Hi guys!  I'm trying to find the right Greek word for _Shop Foreman_. In this case a Foreman that works in a merchandise store not in construction. Εργοδηγός and Επιστάτης are the only ones I 'm getting from the dictionaries, and although some of their definitions cover this job, I have never heard them used as such.  Any ideas?


----------



## ireney

Hey there!
Although I'd say that "επιστάτης" works, since it's not all that common, how about "προϊστάμενος"?


----------



## markesa

Thanks a lot. You know, I thought of it, but it sounded a bit off in the  context, so I went looking for other ones. It's a like in a story where  the shop foreman of all the workers in a food warehouse (something like  λαϊκη αγορά) is called over the intercom to come to the boss' office.  It could be_ προϊστάμενος προϊόντων_ or_ προϊστάμενος  εμπορεύματος_ or _επιστάτης __εμπορεύματος_. They all sound good, but in Greek they sound a bit 'out there'. What do you think?


----------



## cougr

Το "αρχιεργάτης" πώς σας φαίνεται; Εδώ έτσι τους λέμε.


----------



## Cosmas1

What about o υπεύθυνος?  THis is a good question, but I'm not sure that there is a perfect answer.


----------



## markesa

Thank you Cougr and Cosmas1. Appreciated. It was a tough one wasn't it? I think I'll go with the υπεύθυνος. Thanks again for your help and time


----------



## Cynastros

Σκέφθηκα   τη λέξη   ‘’αποθηκάριος’’, αλλά είναι ελάχιστα τα αγγλικά μου , πιθανώς να μην παίζει.


----------



## Cosmas1

From a definition point of view, αποθηκαριος definitely works --

αποθηκάριο= stock keeper. Δείτε επίσης: cellarer - stock - warehouseman (in.gr lexicon)
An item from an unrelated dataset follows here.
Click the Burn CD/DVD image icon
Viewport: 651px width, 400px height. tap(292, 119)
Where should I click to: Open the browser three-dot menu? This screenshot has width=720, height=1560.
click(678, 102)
but I don't know how frequently it's used.  Any feelings on this?


----------



## orthophron

Αποθηκάριος is a person who guards a repository or manages the distribution of its goods.


----------



## markesa

Dear all, Thanks a lot for all the input and definitions. I'm looking at _υπεύθυνος εμπορεύματος_ as it matches the context the best. _Αποθηκάριος_ is very good too and it's my second choice. Thanks again


----------